THE MAKING OF ZOMBIE WARS by Aleksandar Hemon. Farrar, Straus and Giroux, 320 pp., $29.99.

Whenever Joshua Levin, the Chicago-based protagonist of Aleksandar Hemon's comic novel, "The Making of Zombie Wars," is feeling especially besieged -- which is often -- his inner hack comes up with ideas for movies that'll never get made, even if their concepts sound hokey enough for a midlevel Hollywood studio to schedule a phone meeting.

Take (or don't) Idea # 58, which comes to him while having lunch with his father: "A mob informer, knowing that his lunch partners will take him out after dessert to clip him in a forest preserve, leaves a million-dollar cocaine package as a tip for the pretty waitress. She is forced to go on the run from the mob. Title: To Insure Promptness."

> _Entries provided_:
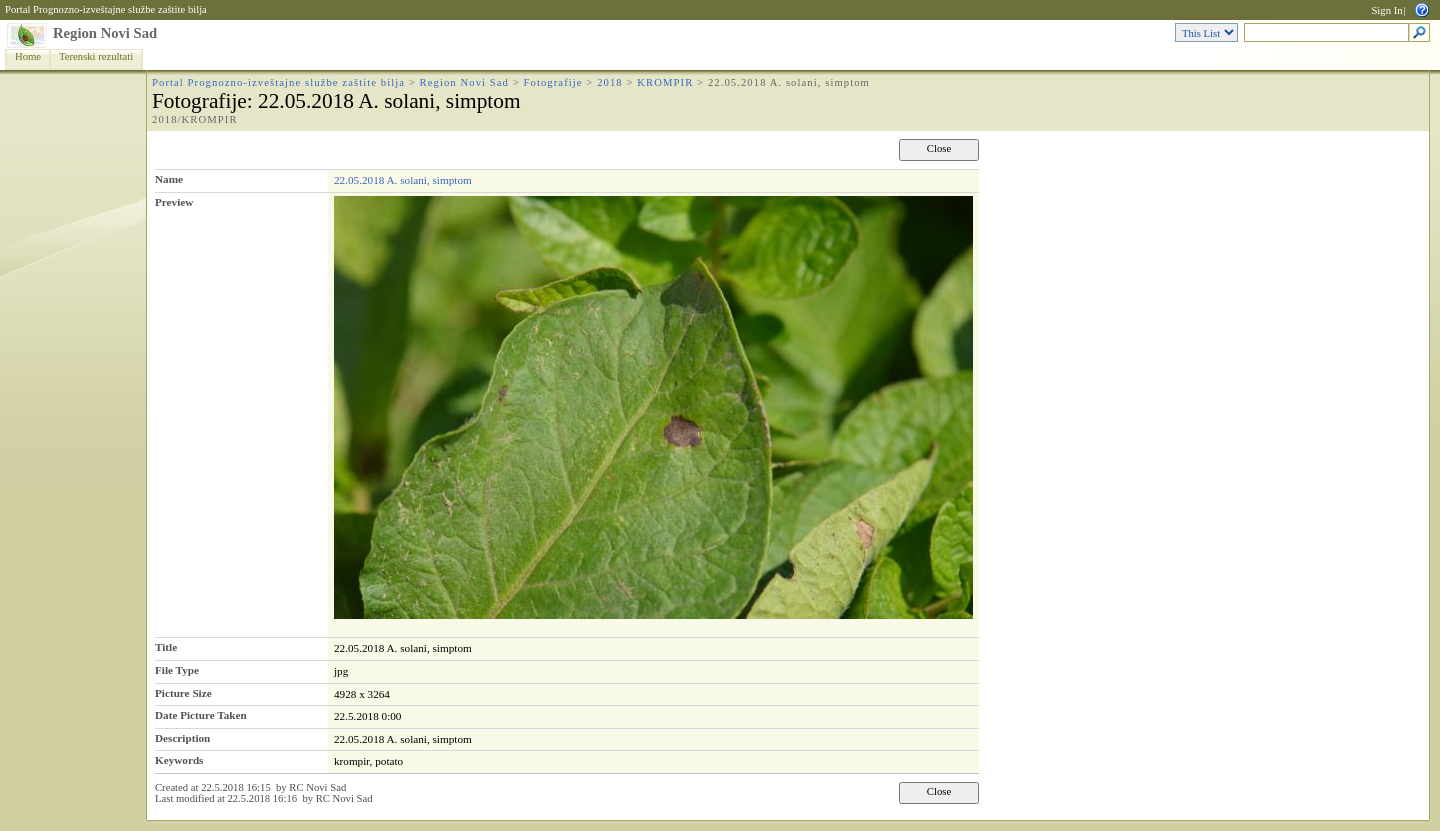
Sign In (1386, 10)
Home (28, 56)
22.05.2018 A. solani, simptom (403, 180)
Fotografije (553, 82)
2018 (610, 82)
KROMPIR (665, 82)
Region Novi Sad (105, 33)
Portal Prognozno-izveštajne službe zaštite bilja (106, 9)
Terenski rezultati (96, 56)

* * *

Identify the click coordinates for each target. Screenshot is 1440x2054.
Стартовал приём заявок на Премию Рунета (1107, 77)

...

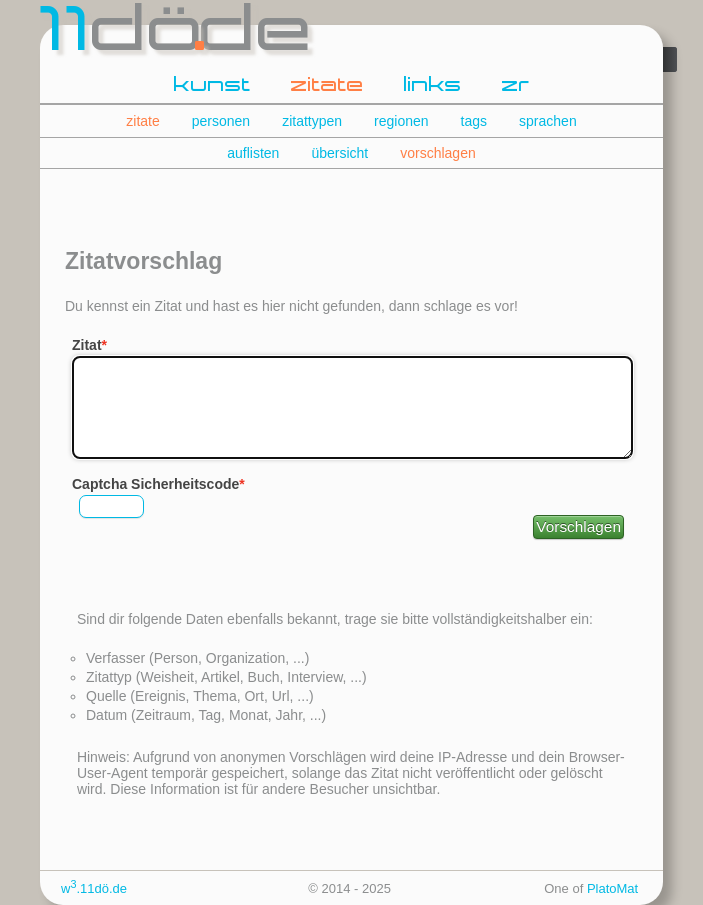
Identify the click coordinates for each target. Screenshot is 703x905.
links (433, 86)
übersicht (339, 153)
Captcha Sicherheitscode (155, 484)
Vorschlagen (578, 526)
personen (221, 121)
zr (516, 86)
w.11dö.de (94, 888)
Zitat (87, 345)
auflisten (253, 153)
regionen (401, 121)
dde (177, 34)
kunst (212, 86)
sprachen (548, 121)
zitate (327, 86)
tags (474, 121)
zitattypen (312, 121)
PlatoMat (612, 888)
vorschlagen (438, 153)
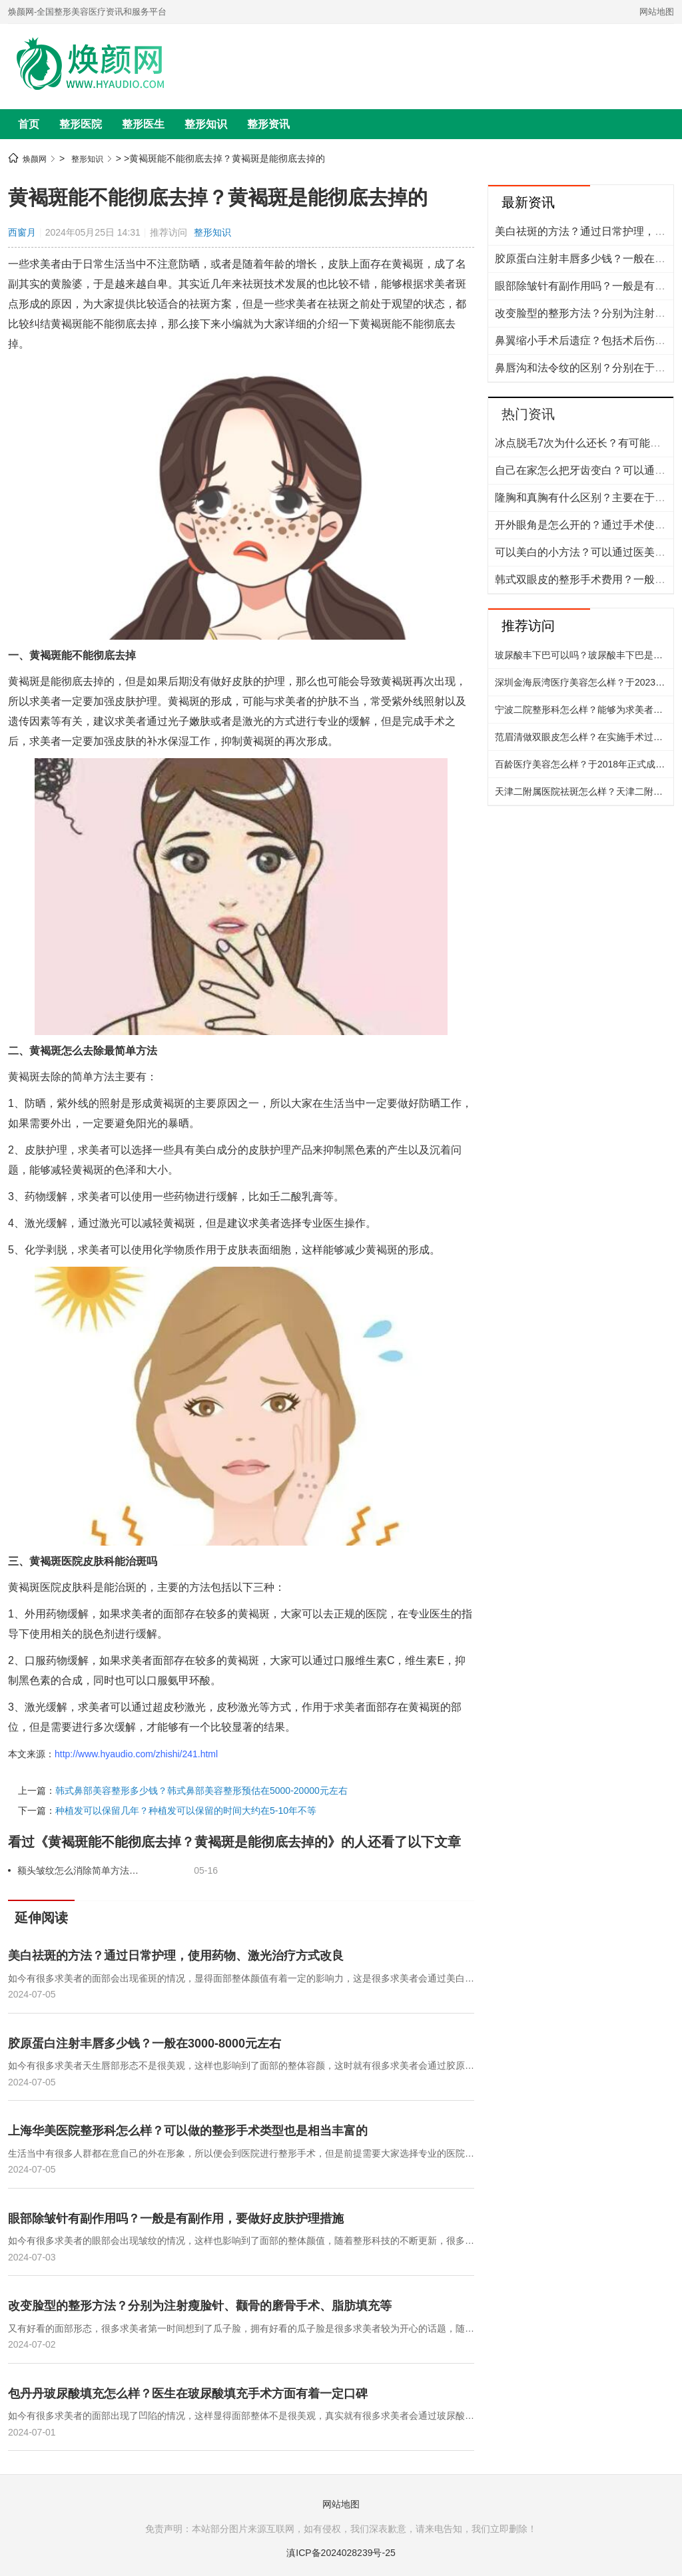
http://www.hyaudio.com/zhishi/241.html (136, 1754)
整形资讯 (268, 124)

> _Stated exercise 1_:
Give every publication detail that the opening line of the book review lists for the novel.
> _Stated exercise 2_:
From the book review, extract the passage between "Whenever Joshua Levin, the" and "a phone meeting.", inclusive, copying it word for word.

> _Task solution 1_:
- Title: The Making of Zombie Wars
- Author: Aleksandar Hemon
- Publisher: Farrar, Straus and Giroux
- Length: 320 pp.
- Price: $29.99

> _Task solution 2_:
Whenever Joshua Levin, the Chicago-based protagonist of Aleksandar Hemon's comic novel, "The Making of Zombie Wars," is feeling especially besieged -- which is often -- his inner hack comes up with ideas for movies that'll never get made, even if their concepts sound hokey enough for a midlevel Hollywood studio to schedule a phone meeting.